Hazelcast Jet

Use Your Data Instantly At ScaleHazelcast Jet is a distributed batch and stream processing system that can do stateful computations over massive amounts of data with consistent low latency.

Hazelcast Jet allows you to write modern Java code that focuses purely on data transformation while it does all the heavy lifting of getting the data flowing and computation running across a cluster of nodes. It supports working with both bounded (batch) and unbounded (streaming) data.

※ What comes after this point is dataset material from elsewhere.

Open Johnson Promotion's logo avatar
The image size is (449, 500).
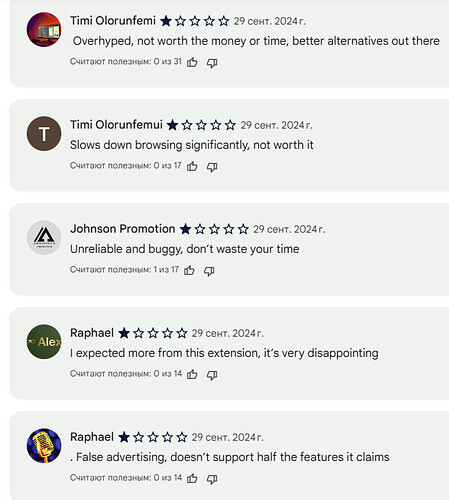coord(44,238)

These are some of the concerns Jet handles well:

  • Scale Up and Out: Parallelize a computation across all CPU cores and cluster nodes
  • Auto-Rescale: Scale out to newly added nodes and recover from nodes that left or failed
  • Correctness Guaranteeat-least-once and exactly-once processing in the face of node failures

Jet integrates out of the box with many popular data storage systems such as Apache Kafka, Hadoop, relational databases, message queues and many more.

Jet supports a rich set of data transformations, such as windowed aggregations. For example, if your data is GPS location reports from millions of users, Jet can compute every user’s velocity vector by using a sliding window and just a few lines of code.

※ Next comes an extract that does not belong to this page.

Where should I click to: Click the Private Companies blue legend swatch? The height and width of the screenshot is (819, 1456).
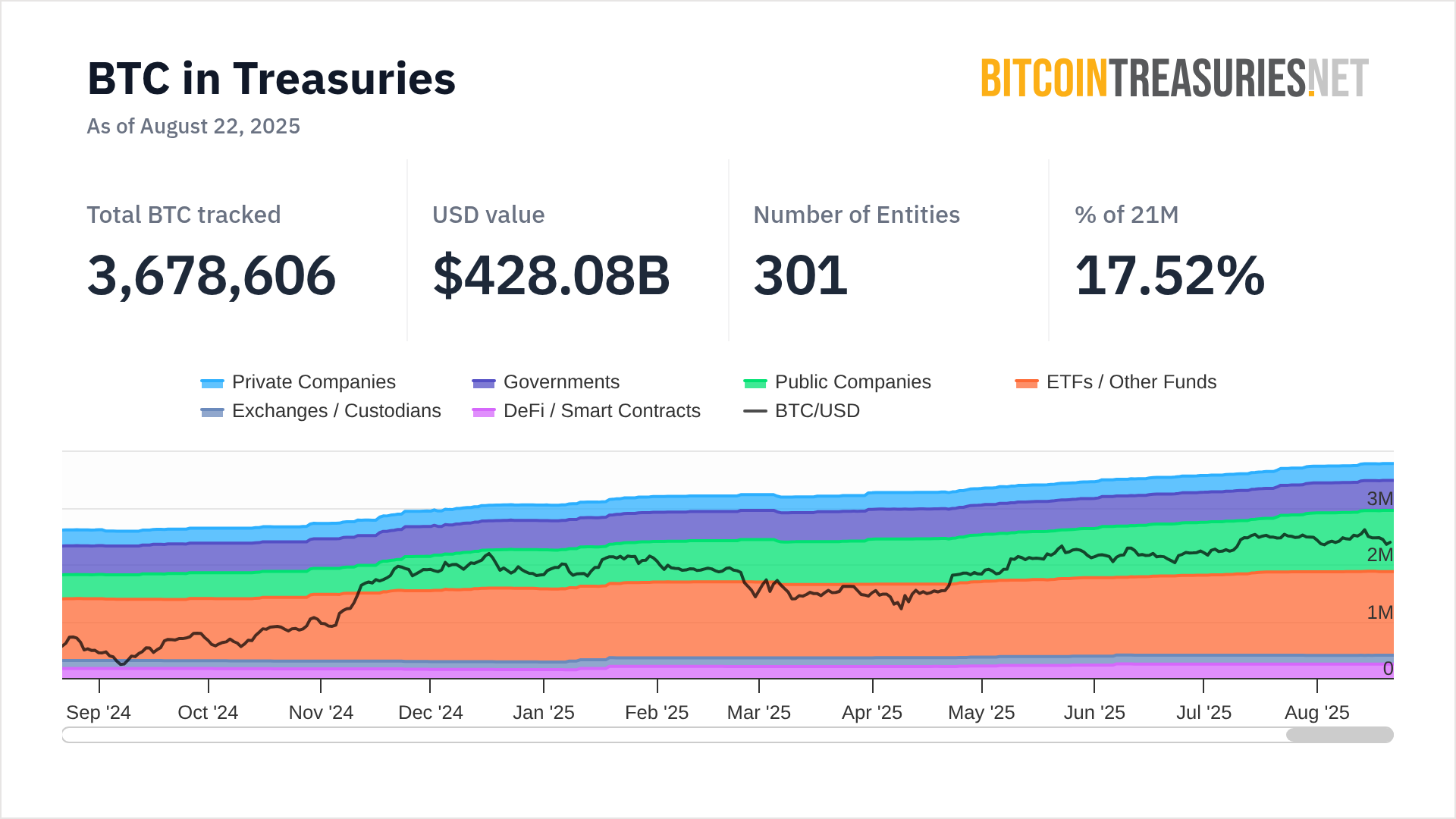coord(212,383)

Jet also comes with a fully-featured, in-memory key-value store. Use it to cache results, store reference data or as a data source itself.

Build Data Pipelines That Scale

Jet consumes and analyzes millions of events per second or terabytes of data at rest using a unified API. Jet keeps processing data without loss when a node fails, using a replicated in-memory data store. You can add nodes to a live cluster, and they immediately start sharing the computation load.

 

Process Data from Multiple Systems

Jet provides source and sink connectors for text files, Avro, JSON, Parquet, Apache Kafka, Apache Pulsar, ElasticSearch, relational databases including change data capture, Hadoop, Amazon S3, Azure Data Lake and many more. You can read from one and write to another, or aggregate and join the data in-flight.

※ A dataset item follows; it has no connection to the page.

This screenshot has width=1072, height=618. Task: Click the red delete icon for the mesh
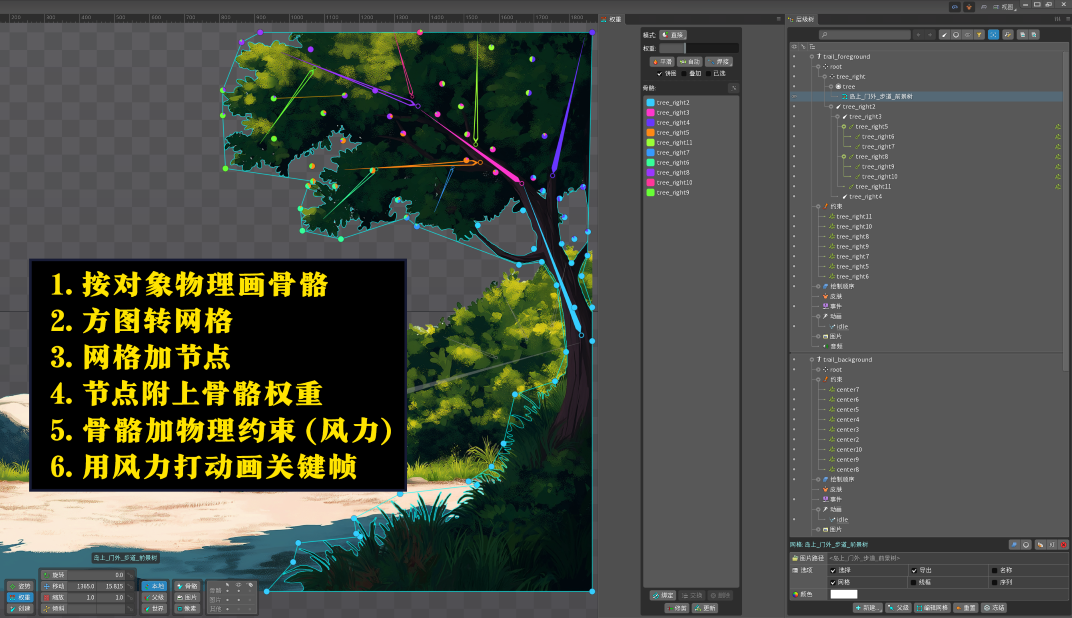coord(1064,544)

Sub 10ms Latency at the 99.99th Percentile

Jet’s core execution engine was designed for high throughput and low overhead and latency. In rigorous tests, it stayed within a 10-millisecond 99.99% latency ceiling for windowed stream aggregation. The engine uses coroutines that implement suspendable computation, allowing it to run hundreds of concurrent jobs on a fixed number of threads.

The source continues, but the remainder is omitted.